Die Konflikte, die sich daraus ergeben, dass sie wie die meisten der anderen ebenfalls asiatischen Einwanderer sich vielfach selbst nach Jahrzehnten hier nicht assimiliert haben und wo sich die Älteren wie in Familie Tran mangels Sprachkenntnissen von ihren Kindern üebrsetzen lassen. Erschwerend kommen das Desinteresse und der Alltagsrassismus der weißen australischen Polizisten hinzu, die sich sehr zurückhalten, wenn es Verbrechen zwischen Asiaten geht.
Wie beim Mord an Dennis Tran in dem vietnamesischen Restaurant.
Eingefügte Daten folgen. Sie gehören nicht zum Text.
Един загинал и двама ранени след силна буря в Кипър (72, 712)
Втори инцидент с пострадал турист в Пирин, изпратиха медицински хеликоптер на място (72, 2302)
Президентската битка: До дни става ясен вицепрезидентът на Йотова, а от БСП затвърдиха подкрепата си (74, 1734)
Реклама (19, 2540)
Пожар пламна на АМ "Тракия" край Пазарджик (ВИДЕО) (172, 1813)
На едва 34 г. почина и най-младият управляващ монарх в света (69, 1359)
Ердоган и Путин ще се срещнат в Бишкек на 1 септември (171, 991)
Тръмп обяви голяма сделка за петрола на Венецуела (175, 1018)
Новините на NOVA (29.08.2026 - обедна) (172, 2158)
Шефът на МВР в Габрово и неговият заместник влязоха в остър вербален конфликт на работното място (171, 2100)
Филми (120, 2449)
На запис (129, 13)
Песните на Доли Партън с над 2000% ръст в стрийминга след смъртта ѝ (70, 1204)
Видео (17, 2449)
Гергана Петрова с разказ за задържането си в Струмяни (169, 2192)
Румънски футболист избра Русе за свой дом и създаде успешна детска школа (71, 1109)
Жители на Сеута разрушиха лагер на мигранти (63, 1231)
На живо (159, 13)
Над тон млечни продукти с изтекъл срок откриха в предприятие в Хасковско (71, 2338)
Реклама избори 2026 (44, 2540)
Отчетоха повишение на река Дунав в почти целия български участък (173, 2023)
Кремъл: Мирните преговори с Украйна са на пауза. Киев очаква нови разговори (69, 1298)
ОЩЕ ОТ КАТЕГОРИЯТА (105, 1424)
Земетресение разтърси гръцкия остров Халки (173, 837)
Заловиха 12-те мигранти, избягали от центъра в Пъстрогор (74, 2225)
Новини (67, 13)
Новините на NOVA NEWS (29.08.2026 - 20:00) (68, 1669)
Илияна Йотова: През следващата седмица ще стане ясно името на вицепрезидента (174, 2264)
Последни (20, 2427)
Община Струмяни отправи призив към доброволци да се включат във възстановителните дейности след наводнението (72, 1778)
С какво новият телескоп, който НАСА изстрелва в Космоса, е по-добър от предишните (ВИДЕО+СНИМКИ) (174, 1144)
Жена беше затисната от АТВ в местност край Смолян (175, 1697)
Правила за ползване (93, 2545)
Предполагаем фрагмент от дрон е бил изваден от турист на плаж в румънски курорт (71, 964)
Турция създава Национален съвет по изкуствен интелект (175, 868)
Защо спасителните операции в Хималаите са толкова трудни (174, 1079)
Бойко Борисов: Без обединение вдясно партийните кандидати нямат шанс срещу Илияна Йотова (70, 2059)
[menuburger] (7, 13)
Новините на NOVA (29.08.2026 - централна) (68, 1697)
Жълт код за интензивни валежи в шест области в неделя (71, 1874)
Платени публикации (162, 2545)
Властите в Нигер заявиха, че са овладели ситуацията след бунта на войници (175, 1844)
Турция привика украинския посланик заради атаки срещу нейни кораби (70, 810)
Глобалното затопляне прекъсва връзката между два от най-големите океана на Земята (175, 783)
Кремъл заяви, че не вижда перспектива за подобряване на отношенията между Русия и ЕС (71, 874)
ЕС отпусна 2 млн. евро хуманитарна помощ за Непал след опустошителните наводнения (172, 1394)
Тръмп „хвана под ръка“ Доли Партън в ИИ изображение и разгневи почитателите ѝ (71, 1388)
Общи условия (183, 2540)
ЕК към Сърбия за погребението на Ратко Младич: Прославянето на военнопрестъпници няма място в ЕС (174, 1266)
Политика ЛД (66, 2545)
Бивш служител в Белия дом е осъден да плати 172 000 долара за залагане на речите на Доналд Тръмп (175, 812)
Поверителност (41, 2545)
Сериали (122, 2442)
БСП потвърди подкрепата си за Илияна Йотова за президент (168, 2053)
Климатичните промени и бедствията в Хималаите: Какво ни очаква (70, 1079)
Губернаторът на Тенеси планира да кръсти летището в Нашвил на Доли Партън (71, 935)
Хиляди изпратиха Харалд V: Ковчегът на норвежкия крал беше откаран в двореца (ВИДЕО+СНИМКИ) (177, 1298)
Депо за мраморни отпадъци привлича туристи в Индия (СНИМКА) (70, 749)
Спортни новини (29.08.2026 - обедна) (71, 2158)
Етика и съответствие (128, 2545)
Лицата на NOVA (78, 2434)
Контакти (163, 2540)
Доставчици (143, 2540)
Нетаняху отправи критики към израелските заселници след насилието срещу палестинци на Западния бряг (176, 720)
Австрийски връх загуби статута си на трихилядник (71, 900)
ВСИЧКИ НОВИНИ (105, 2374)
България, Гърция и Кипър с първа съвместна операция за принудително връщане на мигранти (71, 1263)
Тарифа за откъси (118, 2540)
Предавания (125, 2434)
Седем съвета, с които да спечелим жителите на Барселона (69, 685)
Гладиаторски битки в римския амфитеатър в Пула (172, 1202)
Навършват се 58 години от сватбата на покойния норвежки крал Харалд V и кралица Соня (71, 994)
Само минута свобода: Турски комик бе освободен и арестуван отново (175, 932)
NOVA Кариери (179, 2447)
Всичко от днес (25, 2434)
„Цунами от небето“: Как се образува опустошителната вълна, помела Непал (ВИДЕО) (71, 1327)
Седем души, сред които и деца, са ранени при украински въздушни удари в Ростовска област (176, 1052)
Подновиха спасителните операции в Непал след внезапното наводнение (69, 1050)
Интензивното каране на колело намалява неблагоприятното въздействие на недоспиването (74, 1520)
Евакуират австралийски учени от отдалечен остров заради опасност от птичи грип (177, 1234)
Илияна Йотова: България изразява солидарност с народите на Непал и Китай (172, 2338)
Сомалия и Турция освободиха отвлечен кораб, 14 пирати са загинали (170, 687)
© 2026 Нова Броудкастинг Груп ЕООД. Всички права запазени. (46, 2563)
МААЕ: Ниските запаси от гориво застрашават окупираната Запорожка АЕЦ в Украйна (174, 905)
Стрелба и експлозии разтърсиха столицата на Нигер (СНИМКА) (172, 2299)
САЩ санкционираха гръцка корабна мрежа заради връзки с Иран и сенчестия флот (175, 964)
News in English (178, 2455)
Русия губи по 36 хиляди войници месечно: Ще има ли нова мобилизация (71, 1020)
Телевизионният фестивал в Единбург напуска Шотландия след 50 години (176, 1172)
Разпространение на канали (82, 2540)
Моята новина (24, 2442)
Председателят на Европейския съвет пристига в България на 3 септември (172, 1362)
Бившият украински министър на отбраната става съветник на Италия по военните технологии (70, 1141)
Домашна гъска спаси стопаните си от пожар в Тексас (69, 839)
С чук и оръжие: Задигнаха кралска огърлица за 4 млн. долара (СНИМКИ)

Der nach Kys fester Überzeugung völlig unschuldig in den Konflikt geraten sein muss, denn allem Anschein nach war er kein Junkie sondern vielmehr soeben als „Vielversprechendster Schüler“ ausgezeichnet.
Da die Eltern in Dumpfheit verfallen sind und der versoffene Vater nicht einmal verstanden hat, was die Polizei über den Tathergang berichtet hatte, nimmt Ky eigen Nachforschungen auf. Ihr als voll assimilierter Frau mit richtigem australischen Englisch und den Talenten der ehrgeizigen Nachwuchsjournalistin gelingt es auf dem Polizeirevier tatsächlich, beim zuständigen Constabler nicht nur Gehör zu finden. Unter der Hand schustert er ihr sogar Kopien seiner Aufzeichnungen zu.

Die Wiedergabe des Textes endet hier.